2021/09/01(水) - 10:26
リードアウトを失いながらも他を圧倒するスピードで勝利したファビオ・ヤコブセン(オランダ、ドゥクーニンク・クイックステップ) 。ブエルタ第16ステージを終え、2位のメーウスや山岳決戦を前に落車リタイアしたチッコーネなどのコメントを紹介します。
ステージ1位&ポイント賞 ファビオ・ヤコブセン(オランダ、ドゥクーニンク・クイックステップ)
誕生日はいつも特別だが、そんな日に勝てるなんて天にも昇る気持ちだ。今日はまさにウルフパックの精神を体現するような勝利だった。登りで遅れた僕のことを皆が待ち、メイン集団まで導いてくれた。今日の勝利は全て彼らのおかげで、僕は最後のスプリントをするだけだった。
勝つ自信はなかったが、挑戦する気持ちは持っていた。それが無ければ勝てないからね。これは僕の担当医とチームドクター、そしてリハビリをサポートしてくれた理学療法士の3人に捧げる勝利だ。僕を支えてくれた彼らに多大な感謝を伝えたい。
-------
* **設問**
(a) 本文について、次の問いに答えてください。
(i) ヤコブセンの所属チームはどこか。
(ii) 山岳決戦を前に落車リタイアしたのは誰か。
(iii) ヤコブセンはこの勝利を誰に捧げたか。
(b) 本文のうち、「ステージ1位&ポイント賞 フ」を含む語句で始まり「スプリントをするだけだった。」で終わる部分を、一字一句違えずに書き写してください。
この後に続く行は、本文とは別の資料です。
-------
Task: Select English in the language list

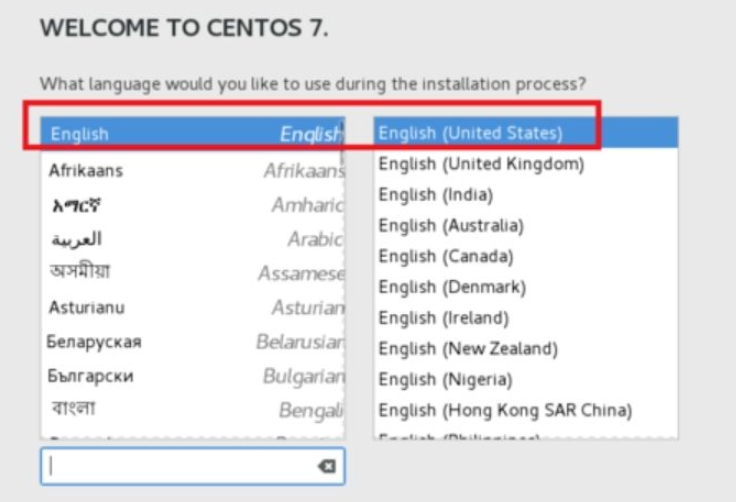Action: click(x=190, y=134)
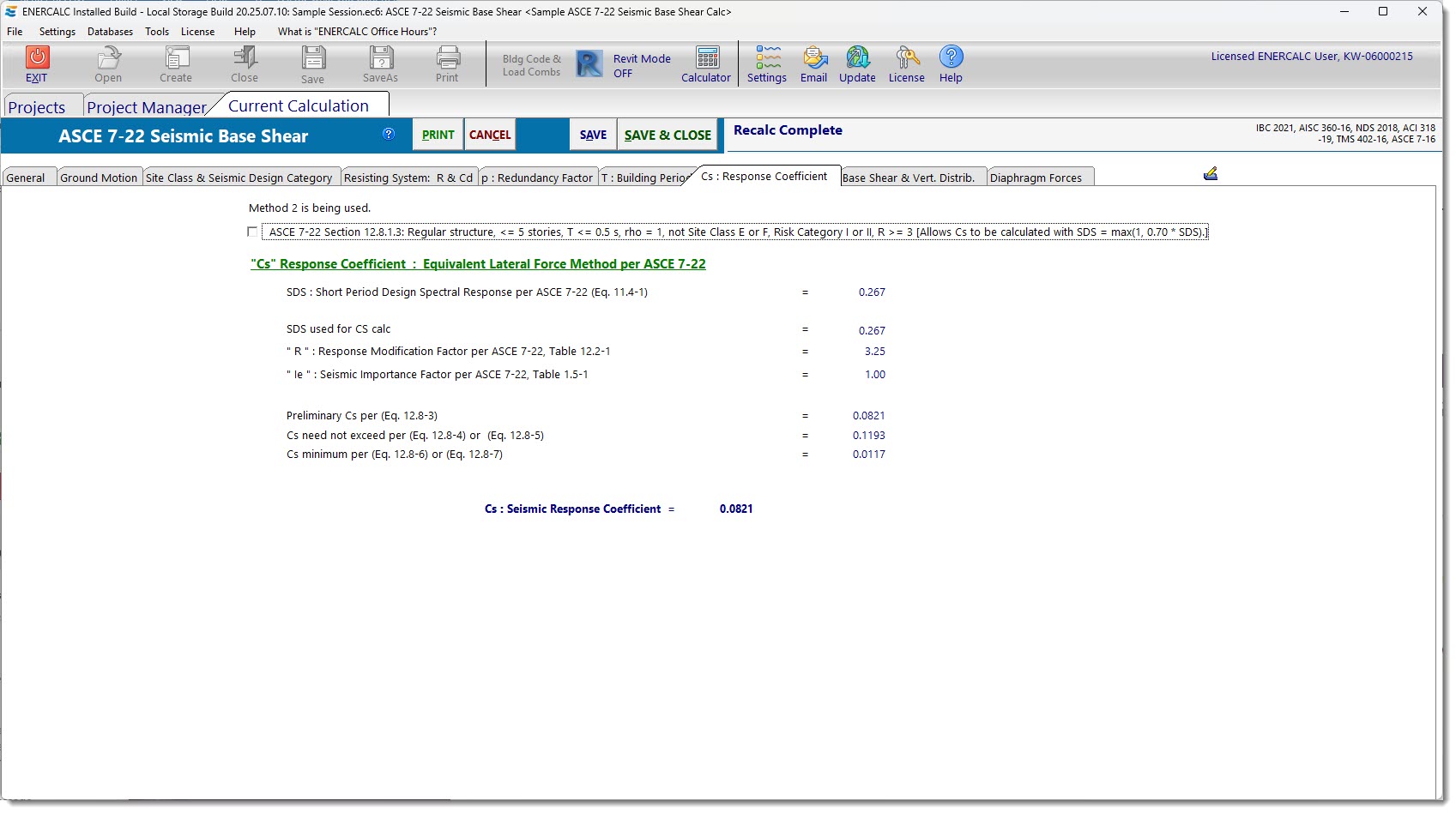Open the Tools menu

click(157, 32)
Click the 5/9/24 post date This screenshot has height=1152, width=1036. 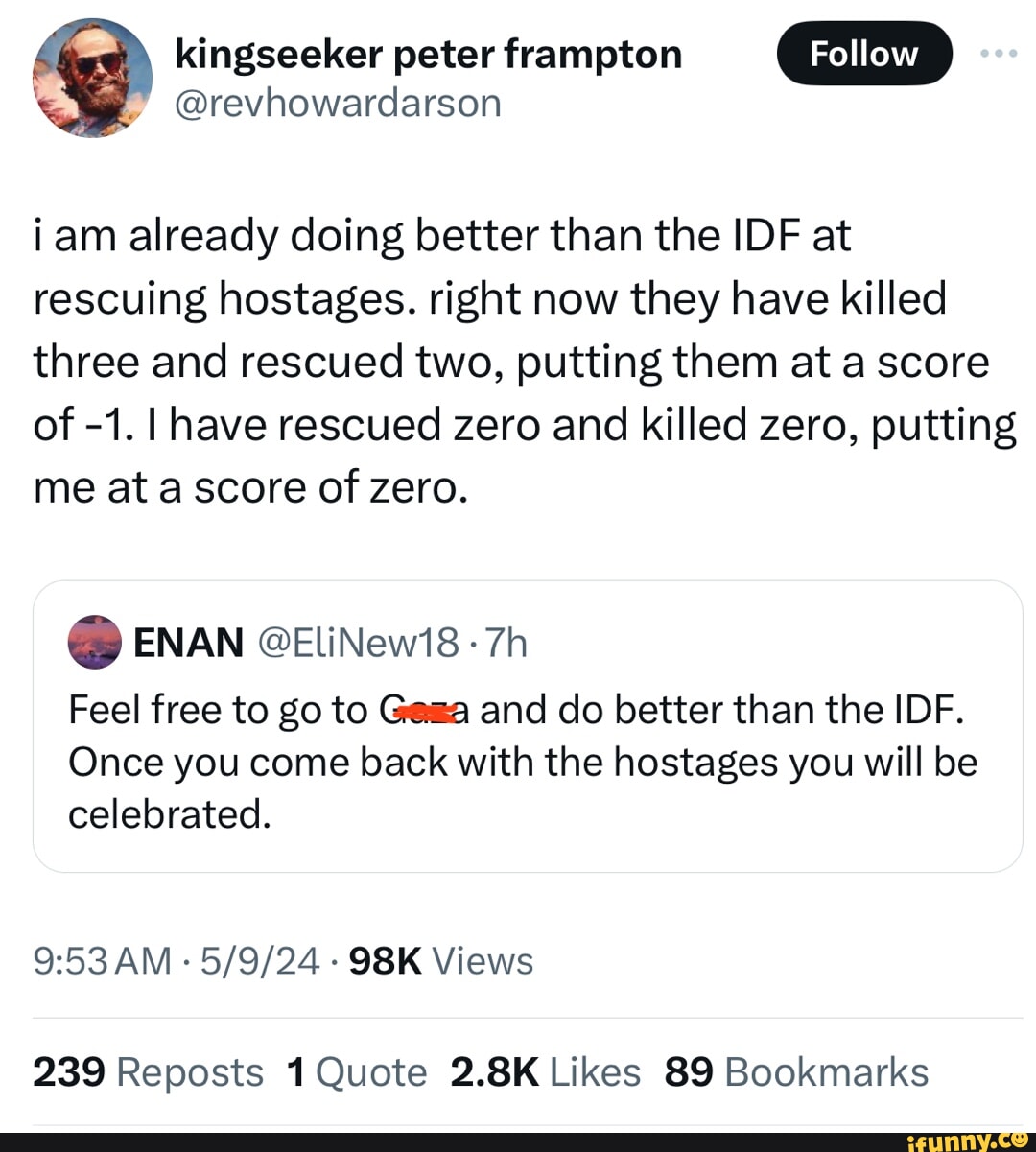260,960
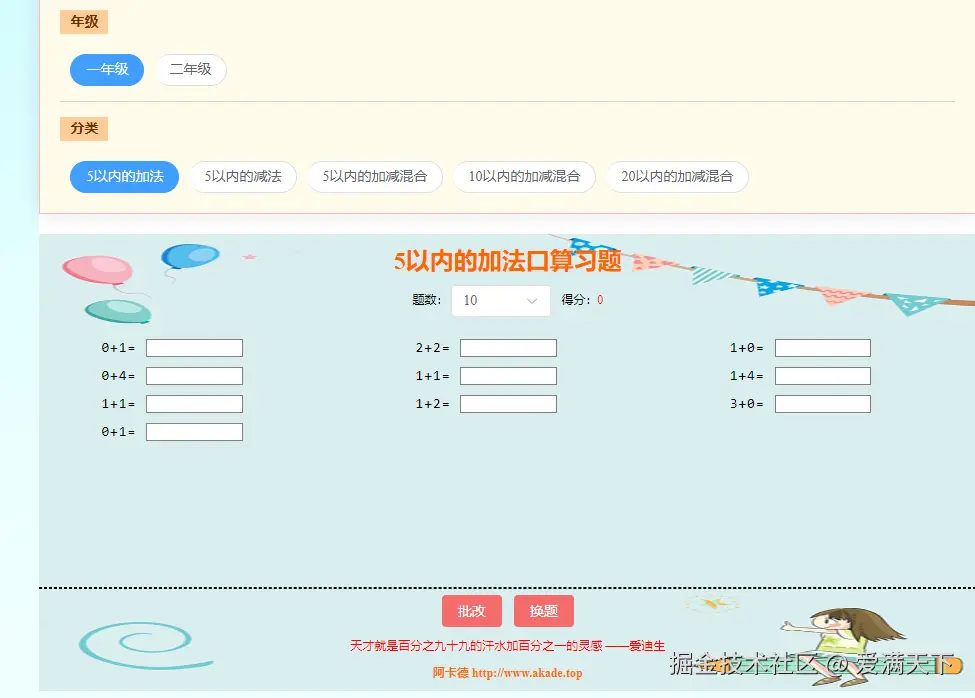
-------
* **解答**
(a)
(i) ドゥクーニンク・クイックステップ
(ii) チッコーネ
(iii) 担当医、チームドクター、リハビリをサポートしてくれた理学療法士の3人

(b)
ステージ1位&ポイント賞 ファビオ・ヤコブセン(オランダ、ドゥクーニンク・クイックステップ)
誕生日はいつも特別だが、そんな日に勝てるなんて天にも昇る気持ちだ。今日はまさにウルフパックの精神を体現するような勝利だった。登りで遅れた僕のことを皆が待ち、メイン集団まで導いてくれた。今日の勝利は全て彼らのおかげで、僕は最後のスプリントをするだけだった。